ロマンを抱かせる打者

一軍で成長した打撃を見せている中村奨
紆余曲折を経たこれまでの道のりを考えると、まだ覚醒したと判断するのは早い。だが、高い身体能力を誇るこの選手が打席に立つと大きなロマンを抱かせる。
広島のプロ8年目・
中村奨成だ。
開幕を二軍で迎えたが、4月2日に一軍昇格。左投手が先発のときにスタメン起用される機会が多い。「一番・中堅」で出場した5月7日の
ヤクルト戦(神宮)では、3回に左腕・
山野太一の変化球に泳がされながらも、左翼フェンスにワンバウンドで達する先制の適時二塁打。マルチ安打の活躍で勝利に貢献した。右投手にも対戦打率.467と結果を出している。4月27日の
DeNA戦(横浜)では8回に代打で登場すると、サイ・ヤング賞に輝いた実績を持つ
トレバー・バウアーの直球を振り抜き、右中間を突破する自身初の三塁打。三塁ベースに滑り込むと、力強くこぶしを突き上げた。

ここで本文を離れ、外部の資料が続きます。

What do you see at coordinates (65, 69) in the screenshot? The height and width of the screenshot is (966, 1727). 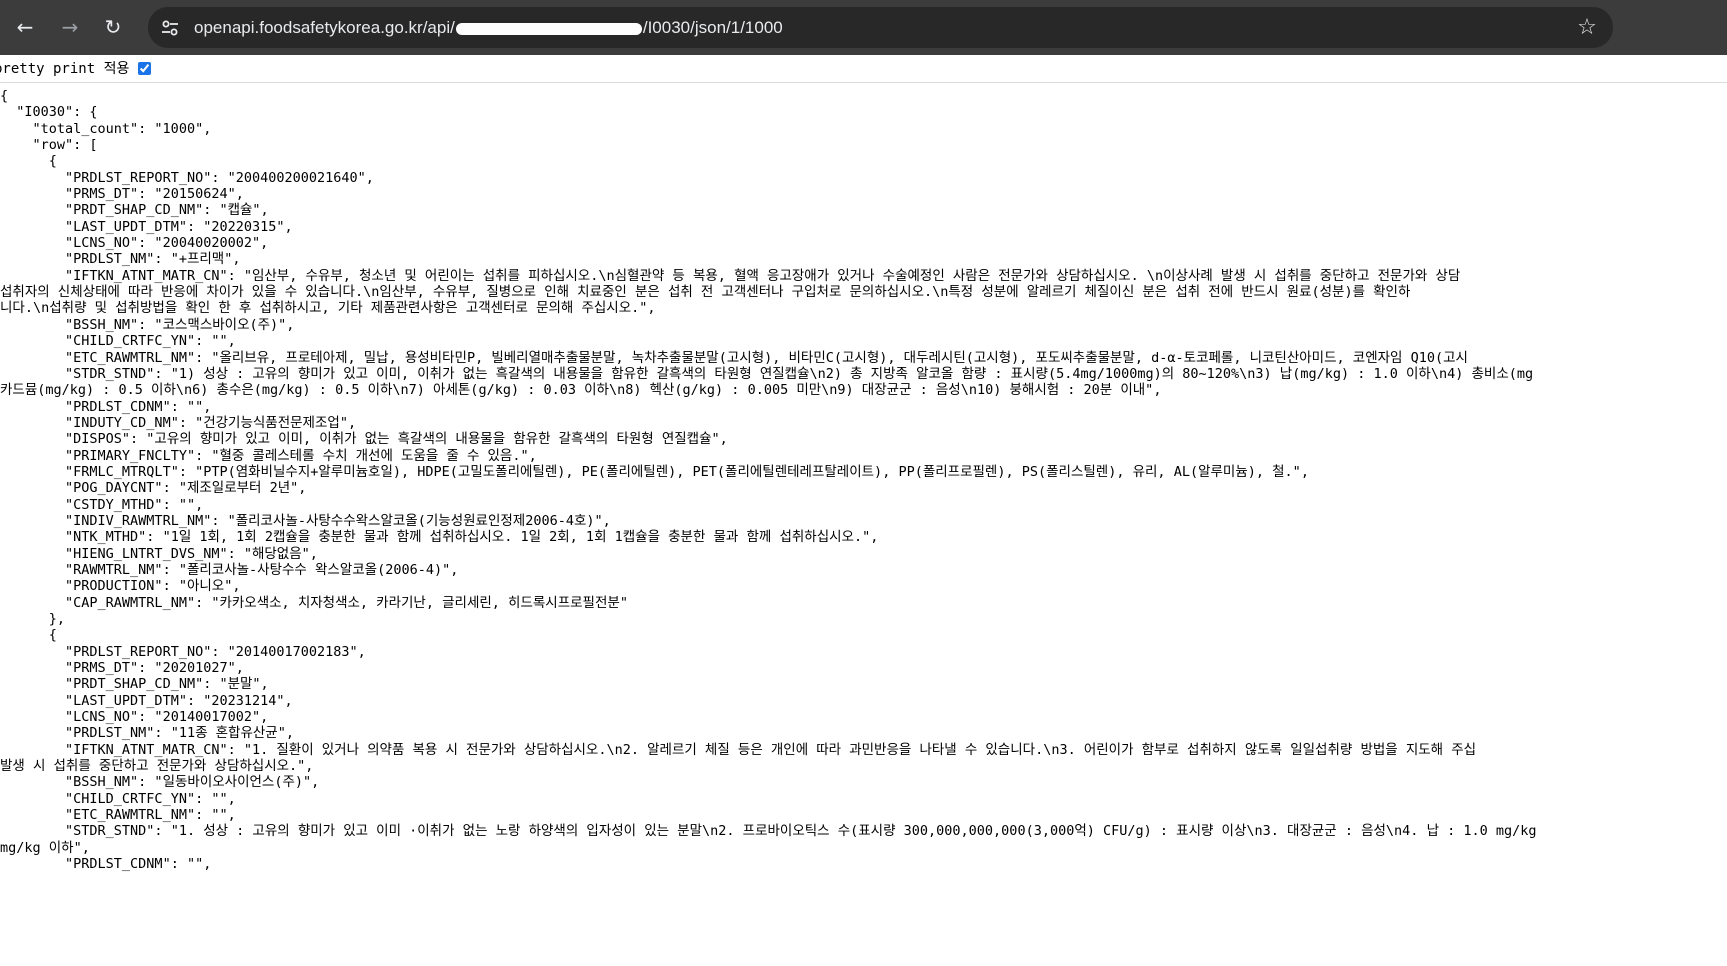 I see `pretty-print-label: pretty print 적용` at bounding box center [65, 69].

広島で生まれ育ち、広陵高に進学。衝撃的な活躍で「時の人」になったのが、3年夏の甲子園だ。準決勝までの4試合で3試合連続本塁打を放つなど6本塁打をマーク。1大会で個人最多本塁打の新記録を更新した。通算17打点も個人最多打点記録で、地元球団の広島にドラフト1位で入団した。強肩強打の捕手として将来を嘱望されたが、度重なる故障に加えてプロ意識の欠如を指摘されたことも。出場機会を模索して内外野を守り、ファームで好成績を残すが、一軍で結果を出せないシーズンが続く。昨年は30試合出場で打率.145、0本塁打、1打点。「トレード要員」とメディアで報じられたことがあった。
高校3年時の輝き
プロ入り後も、高3の夏に輝いた姿を取り上げられる機会が多い。中村奨は週刊ベースボールのインタビューで、こう語っている。
「夏の甲子園のホームランの大会記録を作れたことについては……、選手にとっては3年間を通しての高校野球であり、何も夏の甲子園だけが特別ということではないんですけれども、3年間、高校生活の中で頑張ってきた結果として、その頑張りが記録という形で残ったということに関しては、自分としてもうれしいことだなと思います。プロに入ってからは、やはり周りから『夏の甲子園でホームラン記録を作った中村奨成』という目で見られることが多くなりました。そういう目で見られ、またそう言われながらプロ生活を送らなければいけないことは、自分でも覚悟はしていましたし、プロに入るときに、そこのところは気持ちの中で整理して、入ったつもりです」
「もちろん、自分の中では整理をつけているつもりでも、実際にそういう声を聞くとプレッシャーになっていた部分はなかったとは言えませんけれども、まあしょうがないかな、と思いながら、ここまでやってきています」
粘りと積極性
夏の甲子園でホームラン記録を作った中村奨成――。この印象を変えるにはプロで進化した姿を示さなければいけない。昨オフに打撃フォームの改造を決断する。球の見やすさを重視してオープンスタンスに打撃フォームを変更。下半身に粘りが出たことでフォークなど落ちる球への対応力が格段に上がった。昨年は70打席で13三振だったが、今年は43打席で5三振と減少。2ストライクに追い込まれてもファウルで粘り、投手に球数を投げさせる。
初球から果敢に振り抜く積極性も忘れない。5月9日のDeNA戦(横浜)では、1点を先制された直後の4回に先頭打者でバウアーの初球のカットボールを左前にはじき返して出塁。一挙3得点を奪うきっかけを作った。5回に中前打、8回にも右前打で今季2度目の猛打賞をマーク。チームはサヨナラ負けを喫したが、打率.359に上昇した。
与えられたチャンスで結果を出しているが、一軍が確約された立場ではない。外野はクリーンアップを担う左翼・ファビアン、右翼・
末包昇大が外せない。残り1枠の中堅を
二俣翔一、
野間峻祥、
田村俊介、
大盛穂と争う。「右足関節外側じん帯損傷」で戦列を離れている
秋山翔吾もファームで実戦復帰しており、一軍復帰すればさらに競争が熾烈となる。スタメンで出続けるためには、攻走守でアピールし続けるしかない。今年こそ大輪の花を咲かせられるか。